Goal of the exercise:
Your task is to reproduce exactly the lines that run from the beginning of the data through the line where "Task: Open the CloudShell" appears.

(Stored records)
++++++++++

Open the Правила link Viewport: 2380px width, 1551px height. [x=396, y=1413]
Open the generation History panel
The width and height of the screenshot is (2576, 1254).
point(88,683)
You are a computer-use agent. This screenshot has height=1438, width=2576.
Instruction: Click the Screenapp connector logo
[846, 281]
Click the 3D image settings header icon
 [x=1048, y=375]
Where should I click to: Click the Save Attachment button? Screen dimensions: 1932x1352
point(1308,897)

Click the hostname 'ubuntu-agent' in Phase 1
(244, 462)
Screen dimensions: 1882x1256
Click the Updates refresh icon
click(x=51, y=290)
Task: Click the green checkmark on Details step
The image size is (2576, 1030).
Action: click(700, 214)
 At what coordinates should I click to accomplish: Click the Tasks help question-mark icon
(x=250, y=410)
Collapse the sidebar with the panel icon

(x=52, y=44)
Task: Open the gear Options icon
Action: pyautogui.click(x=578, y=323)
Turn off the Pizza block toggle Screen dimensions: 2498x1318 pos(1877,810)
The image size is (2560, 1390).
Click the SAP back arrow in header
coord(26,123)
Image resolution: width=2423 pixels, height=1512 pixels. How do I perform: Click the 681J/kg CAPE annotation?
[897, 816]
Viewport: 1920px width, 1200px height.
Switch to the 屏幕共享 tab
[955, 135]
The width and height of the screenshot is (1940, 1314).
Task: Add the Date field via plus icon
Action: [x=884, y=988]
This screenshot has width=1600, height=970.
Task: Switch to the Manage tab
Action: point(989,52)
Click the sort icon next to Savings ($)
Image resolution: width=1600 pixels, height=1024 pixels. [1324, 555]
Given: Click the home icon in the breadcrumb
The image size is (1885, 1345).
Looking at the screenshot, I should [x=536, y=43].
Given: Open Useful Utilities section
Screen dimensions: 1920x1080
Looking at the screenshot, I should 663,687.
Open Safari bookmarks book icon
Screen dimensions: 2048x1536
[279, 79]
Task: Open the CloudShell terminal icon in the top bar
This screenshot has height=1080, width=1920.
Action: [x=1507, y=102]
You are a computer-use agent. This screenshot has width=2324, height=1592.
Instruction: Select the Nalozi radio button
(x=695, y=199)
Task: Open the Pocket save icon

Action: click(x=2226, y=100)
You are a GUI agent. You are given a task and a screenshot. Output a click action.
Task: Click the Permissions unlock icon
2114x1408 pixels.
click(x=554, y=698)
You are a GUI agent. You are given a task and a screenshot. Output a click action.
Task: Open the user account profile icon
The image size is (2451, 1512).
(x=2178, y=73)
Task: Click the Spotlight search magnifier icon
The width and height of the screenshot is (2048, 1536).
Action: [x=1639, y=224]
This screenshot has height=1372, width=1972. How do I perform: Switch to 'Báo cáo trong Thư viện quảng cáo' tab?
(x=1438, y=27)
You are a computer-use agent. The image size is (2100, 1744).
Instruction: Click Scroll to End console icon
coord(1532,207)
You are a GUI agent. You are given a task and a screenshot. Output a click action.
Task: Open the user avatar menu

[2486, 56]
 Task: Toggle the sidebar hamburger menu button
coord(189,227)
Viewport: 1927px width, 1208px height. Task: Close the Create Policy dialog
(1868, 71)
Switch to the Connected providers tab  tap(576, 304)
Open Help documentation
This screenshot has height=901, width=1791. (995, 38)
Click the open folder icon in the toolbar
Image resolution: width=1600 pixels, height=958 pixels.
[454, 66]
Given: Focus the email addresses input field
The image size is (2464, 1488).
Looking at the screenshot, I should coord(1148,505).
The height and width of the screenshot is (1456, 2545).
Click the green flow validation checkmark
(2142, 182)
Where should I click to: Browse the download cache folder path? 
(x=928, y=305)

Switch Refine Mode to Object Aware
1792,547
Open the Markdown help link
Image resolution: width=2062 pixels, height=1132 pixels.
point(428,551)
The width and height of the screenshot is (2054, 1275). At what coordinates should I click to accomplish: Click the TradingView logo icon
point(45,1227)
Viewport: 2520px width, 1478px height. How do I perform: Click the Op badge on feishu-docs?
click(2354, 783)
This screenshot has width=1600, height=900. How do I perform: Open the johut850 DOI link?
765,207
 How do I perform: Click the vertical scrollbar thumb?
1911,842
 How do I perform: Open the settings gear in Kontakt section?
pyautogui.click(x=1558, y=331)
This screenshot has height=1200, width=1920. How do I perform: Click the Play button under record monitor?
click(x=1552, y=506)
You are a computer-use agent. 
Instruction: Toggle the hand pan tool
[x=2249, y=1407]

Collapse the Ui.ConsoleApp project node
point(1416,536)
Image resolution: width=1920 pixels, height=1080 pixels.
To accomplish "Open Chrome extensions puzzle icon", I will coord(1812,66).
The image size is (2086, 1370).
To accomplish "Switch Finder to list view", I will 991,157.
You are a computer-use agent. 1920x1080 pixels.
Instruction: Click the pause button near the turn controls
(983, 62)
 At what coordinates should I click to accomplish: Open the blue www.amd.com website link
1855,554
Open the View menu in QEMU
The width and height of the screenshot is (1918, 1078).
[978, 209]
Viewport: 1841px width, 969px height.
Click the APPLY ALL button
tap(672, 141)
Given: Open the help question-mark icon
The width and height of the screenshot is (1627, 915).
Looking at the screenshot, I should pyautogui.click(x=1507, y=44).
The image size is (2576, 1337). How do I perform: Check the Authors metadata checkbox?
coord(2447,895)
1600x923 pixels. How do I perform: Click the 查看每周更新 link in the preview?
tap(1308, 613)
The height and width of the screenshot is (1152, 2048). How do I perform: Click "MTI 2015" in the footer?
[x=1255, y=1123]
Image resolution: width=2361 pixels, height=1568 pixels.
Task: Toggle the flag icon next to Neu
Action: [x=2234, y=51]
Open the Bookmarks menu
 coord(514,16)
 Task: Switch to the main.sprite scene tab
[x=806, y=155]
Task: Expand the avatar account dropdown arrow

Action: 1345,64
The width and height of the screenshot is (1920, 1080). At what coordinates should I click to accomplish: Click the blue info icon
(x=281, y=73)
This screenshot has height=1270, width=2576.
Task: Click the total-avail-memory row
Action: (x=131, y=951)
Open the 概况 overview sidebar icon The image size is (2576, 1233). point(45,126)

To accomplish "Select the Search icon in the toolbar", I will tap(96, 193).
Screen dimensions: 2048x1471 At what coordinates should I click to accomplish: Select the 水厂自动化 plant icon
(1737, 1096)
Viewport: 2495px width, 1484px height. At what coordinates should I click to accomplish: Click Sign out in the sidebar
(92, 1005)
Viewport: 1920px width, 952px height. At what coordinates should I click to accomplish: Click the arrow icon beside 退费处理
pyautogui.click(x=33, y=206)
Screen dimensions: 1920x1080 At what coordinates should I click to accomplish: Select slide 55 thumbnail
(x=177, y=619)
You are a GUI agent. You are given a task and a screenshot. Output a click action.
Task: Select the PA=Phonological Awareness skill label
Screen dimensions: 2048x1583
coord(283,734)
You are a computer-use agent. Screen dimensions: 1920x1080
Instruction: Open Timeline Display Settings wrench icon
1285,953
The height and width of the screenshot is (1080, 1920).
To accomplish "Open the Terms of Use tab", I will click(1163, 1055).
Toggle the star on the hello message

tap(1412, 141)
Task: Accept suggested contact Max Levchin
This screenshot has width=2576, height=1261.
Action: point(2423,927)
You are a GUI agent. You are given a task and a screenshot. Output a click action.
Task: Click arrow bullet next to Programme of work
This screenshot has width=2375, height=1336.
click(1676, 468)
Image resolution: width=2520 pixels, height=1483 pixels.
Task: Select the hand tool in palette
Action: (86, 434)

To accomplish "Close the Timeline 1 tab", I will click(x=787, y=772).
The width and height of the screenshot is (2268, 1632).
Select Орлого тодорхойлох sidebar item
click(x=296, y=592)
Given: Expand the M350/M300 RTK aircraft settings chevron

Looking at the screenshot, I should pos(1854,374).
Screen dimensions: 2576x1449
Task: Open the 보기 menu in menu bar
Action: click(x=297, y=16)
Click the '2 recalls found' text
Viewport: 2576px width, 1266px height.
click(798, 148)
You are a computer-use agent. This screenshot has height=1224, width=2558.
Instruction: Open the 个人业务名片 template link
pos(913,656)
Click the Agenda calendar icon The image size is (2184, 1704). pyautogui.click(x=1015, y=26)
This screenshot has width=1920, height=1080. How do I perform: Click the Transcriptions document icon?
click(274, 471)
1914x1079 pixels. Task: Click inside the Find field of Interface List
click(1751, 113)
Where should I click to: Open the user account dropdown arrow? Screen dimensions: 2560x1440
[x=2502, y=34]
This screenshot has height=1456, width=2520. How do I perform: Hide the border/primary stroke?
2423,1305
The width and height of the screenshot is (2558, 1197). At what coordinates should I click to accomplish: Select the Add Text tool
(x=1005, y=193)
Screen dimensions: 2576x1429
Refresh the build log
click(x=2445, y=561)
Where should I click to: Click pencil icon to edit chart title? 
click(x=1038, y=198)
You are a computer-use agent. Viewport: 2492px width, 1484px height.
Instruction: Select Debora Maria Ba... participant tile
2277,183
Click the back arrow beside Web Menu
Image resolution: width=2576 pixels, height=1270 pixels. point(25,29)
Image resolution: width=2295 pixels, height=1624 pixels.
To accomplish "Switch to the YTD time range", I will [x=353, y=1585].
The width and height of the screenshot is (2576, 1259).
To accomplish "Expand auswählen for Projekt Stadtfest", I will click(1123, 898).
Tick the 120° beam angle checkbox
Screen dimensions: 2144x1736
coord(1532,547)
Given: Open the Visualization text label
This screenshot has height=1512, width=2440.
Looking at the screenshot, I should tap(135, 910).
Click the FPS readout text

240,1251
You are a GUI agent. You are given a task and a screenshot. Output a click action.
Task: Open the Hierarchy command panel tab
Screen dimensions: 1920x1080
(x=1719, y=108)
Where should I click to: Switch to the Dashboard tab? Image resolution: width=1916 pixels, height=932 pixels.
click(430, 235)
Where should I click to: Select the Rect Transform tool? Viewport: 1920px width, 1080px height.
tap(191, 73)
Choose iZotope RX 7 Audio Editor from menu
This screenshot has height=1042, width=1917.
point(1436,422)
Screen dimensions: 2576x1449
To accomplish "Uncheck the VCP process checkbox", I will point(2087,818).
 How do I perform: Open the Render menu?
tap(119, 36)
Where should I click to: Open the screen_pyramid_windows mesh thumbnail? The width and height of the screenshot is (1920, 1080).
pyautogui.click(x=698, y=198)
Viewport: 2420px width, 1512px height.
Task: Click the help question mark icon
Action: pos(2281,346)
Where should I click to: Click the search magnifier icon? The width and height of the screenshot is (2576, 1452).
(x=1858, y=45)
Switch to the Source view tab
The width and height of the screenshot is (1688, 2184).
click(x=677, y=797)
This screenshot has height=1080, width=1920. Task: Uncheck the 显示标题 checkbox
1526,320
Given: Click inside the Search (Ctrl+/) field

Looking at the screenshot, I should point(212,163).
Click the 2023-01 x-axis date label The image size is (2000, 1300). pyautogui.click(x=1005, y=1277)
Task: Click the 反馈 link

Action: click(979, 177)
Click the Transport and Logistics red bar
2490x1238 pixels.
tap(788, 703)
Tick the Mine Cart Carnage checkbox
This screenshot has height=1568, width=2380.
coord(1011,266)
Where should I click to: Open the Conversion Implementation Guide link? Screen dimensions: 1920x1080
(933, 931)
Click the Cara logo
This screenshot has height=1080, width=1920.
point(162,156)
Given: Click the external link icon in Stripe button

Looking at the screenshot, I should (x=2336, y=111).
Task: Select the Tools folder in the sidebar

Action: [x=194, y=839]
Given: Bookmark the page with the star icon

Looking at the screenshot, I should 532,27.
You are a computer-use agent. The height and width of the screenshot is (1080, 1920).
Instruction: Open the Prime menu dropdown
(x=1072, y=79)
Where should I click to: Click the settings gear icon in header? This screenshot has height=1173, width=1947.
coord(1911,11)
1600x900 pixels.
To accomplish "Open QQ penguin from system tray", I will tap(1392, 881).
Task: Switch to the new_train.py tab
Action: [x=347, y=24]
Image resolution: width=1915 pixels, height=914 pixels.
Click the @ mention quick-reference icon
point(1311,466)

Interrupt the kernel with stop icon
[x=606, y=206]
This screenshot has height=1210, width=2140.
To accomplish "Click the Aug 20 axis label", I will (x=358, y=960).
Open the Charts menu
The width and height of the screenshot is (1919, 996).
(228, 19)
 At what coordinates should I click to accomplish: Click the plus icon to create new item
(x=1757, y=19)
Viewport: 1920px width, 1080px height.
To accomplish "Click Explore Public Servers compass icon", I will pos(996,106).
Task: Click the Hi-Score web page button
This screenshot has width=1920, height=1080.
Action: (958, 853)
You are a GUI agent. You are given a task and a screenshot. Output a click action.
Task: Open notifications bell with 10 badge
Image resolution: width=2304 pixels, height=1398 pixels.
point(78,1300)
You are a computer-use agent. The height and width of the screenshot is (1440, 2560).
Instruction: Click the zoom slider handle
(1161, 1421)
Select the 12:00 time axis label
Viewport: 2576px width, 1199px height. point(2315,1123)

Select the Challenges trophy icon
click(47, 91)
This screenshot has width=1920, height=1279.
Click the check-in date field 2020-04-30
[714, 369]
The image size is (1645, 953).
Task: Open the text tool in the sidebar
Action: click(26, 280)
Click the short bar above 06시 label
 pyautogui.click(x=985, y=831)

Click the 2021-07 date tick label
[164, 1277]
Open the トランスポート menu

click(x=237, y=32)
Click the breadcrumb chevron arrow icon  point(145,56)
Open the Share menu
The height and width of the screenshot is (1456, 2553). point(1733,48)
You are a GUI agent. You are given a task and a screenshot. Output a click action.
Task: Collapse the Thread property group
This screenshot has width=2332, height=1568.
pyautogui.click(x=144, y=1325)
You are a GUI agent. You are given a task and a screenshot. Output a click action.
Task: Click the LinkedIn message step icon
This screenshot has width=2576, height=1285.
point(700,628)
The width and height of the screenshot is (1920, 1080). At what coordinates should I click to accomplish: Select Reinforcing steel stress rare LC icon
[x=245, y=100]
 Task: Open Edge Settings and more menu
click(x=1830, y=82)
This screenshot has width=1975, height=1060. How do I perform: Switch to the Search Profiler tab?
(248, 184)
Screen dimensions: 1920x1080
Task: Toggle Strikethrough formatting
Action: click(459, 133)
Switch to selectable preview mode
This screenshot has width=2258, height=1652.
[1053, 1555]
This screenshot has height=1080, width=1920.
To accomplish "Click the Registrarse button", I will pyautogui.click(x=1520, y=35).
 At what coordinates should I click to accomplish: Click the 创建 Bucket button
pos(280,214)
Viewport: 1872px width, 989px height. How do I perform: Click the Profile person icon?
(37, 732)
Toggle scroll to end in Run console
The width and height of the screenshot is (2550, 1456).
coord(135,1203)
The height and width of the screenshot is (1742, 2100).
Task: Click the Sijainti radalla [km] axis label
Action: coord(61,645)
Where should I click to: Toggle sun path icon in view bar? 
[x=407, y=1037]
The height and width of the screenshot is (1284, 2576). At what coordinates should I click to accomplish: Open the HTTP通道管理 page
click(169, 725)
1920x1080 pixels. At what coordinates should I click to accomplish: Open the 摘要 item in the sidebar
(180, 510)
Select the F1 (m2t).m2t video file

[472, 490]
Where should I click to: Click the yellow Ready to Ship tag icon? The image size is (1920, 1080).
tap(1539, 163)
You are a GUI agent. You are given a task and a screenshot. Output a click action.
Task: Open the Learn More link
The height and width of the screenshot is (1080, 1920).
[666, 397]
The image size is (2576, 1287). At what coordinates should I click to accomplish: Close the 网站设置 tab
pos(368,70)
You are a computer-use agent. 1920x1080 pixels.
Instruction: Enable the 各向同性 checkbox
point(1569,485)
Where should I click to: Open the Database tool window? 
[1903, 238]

++++++++++

Output:
Open the Правила link Viewport: 2380px width, 1551px height. [x=396, y=1413]
Open the generation History panel
The width and height of the screenshot is (2576, 1254).
point(88,683)
You are a computer-use agent. This screenshot has height=1438, width=2576.
Instruction: Click the Screenapp connector logo
[846, 281]
Click the 3D image settings header icon
 [x=1048, y=375]
Where should I click to: Click the Save Attachment button? Screen dimensions: 1932x1352
point(1308,897)

Click the hostname 'ubuntu-agent' in Phase 1
(244, 462)
Screen dimensions: 1882x1256
Click the Updates refresh icon
click(x=51, y=290)
Task: Click the green checkmark on Details step
The image size is (2576, 1030).
Action: click(700, 214)
 At what coordinates should I click to accomplish: Click the Tasks help question-mark icon
(x=250, y=410)
Collapse the sidebar with the panel icon

(x=52, y=44)
Task: Open the gear Options icon
Action: pyautogui.click(x=578, y=323)
Turn off the Pizza block toggle Screen dimensions: 2498x1318 pos(1877,810)
The image size is (2560, 1390).
Click the SAP back arrow in header
coord(26,123)
Image resolution: width=2423 pixels, height=1512 pixels. How do I perform: Click the 681J/kg CAPE annotation?
[897, 816]
Viewport: 1920px width, 1200px height.
Switch to the 屏幕共享 tab
[955, 135]
The width and height of the screenshot is (1940, 1314).
Task: Add the Date field via plus icon
Action: [x=884, y=988]
This screenshot has width=1600, height=970.
Task: Switch to the Manage tab
Action: point(989,52)
Click the sort icon next to Savings ($)
Image resolution: width=1600 pixels, height=1024 pixels. [1324, 555]
Given: Click the home icon in the breadcrumb
The image size is (1885, 1345).
Looking at the screenshot, I should [x=536, y=43].
Given: Open Useful Utilities section
Screen dimensions: 1920x1080
Looking at the screenshot, I should 663,687.
Open Safari bookmarks book icon
Screen dimensions: 2048x1536
[279, 79]
Task: Open the CloudShell terminal icon in the top bar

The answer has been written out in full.